The APS-95 was officially adopted by the Croatian Army around 1993, acquired and distributed in very small quantities before budgetary constraints stopped procurement.

While the APS-95 was not entirely adopted in the Croatian Army, some of them were used in the Yugoslav Wars.

==Design==
The APS-95 was a conventional select-fire assault rifle operating via a gas-driven piston and employing a 35-rounds detachable magazine for 5.56mm ammunition, in all similar to the ones used in the Israeli Galil or South-African R4 assault rifles. The APS-95 was made around a stamped receiver, rather than the refined milled receiver of the Galil and R4, thus achieving reduction in cost and manufacturing time.

Its fire selector was based upon two distinct commands located on both sides of the rifle, similarly to the Galil and Vektor R4 but different in operation.
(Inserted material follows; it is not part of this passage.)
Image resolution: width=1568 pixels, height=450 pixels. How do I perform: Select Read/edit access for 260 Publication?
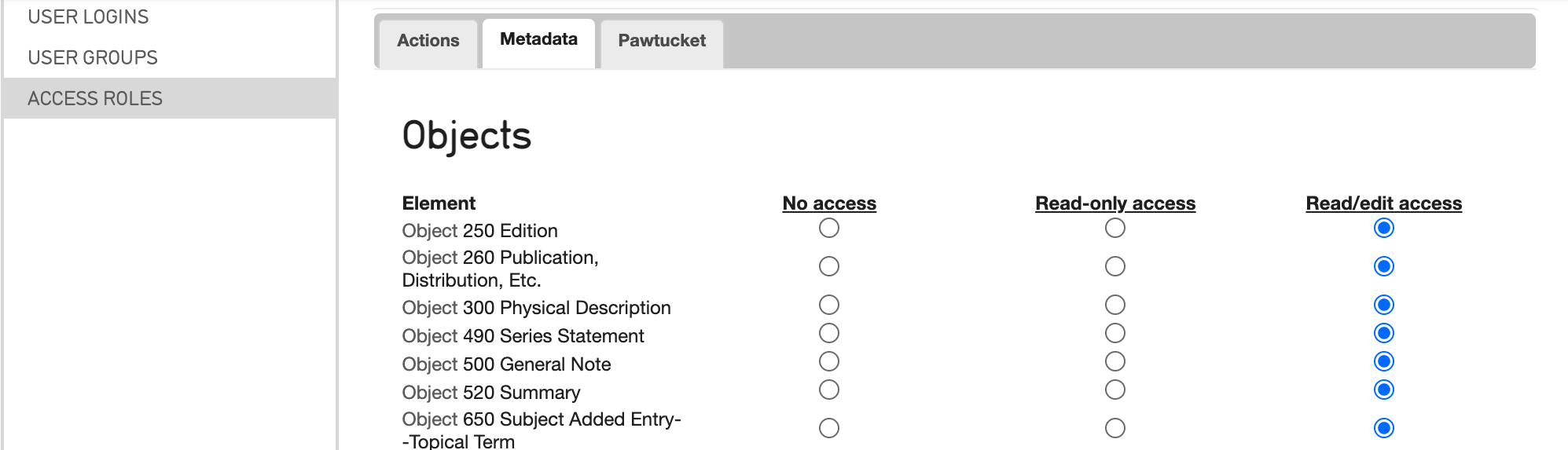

They consist of P (Pojedinacno or semi-auto), R (Rafalno or full auto) and Z (Zakoceno or Safe).

The lever located on the right side of the receiver, based upon the AK-47 selector, consisted of three modes.

The small switch located over the grip on the left side of the receiver, at easy thumb reach, had two positions for semi-automatic and full-automatic fire. The folding stock was made out of stamped steel, and folded on the right side of the receiver; its profile did not cause any hindrance to the handling of the weapon nor to the operation of the bolt - as such, the APS-95 could be safely fired with the stock folded.

The most prominent features of the APS-95 over the Galil and the R4 were its distinctive handguard and front sight, and its carrying handle integrating a 1.5× optical sight and optional backup back iron sights. The pistol grip was also different, featuring finger grooves, much in the style of the M16 rifle The use of polymer magazines issued with the weapon indicates that it is likely from South African sources.

==Bibliography==
- Roodhorst, Cor (2015). "The Kalashnikov Encyclopedia: Recognition and Weapon Forensic Guide for Kalashnikov Arms and Derivatives I: Albania-Israel"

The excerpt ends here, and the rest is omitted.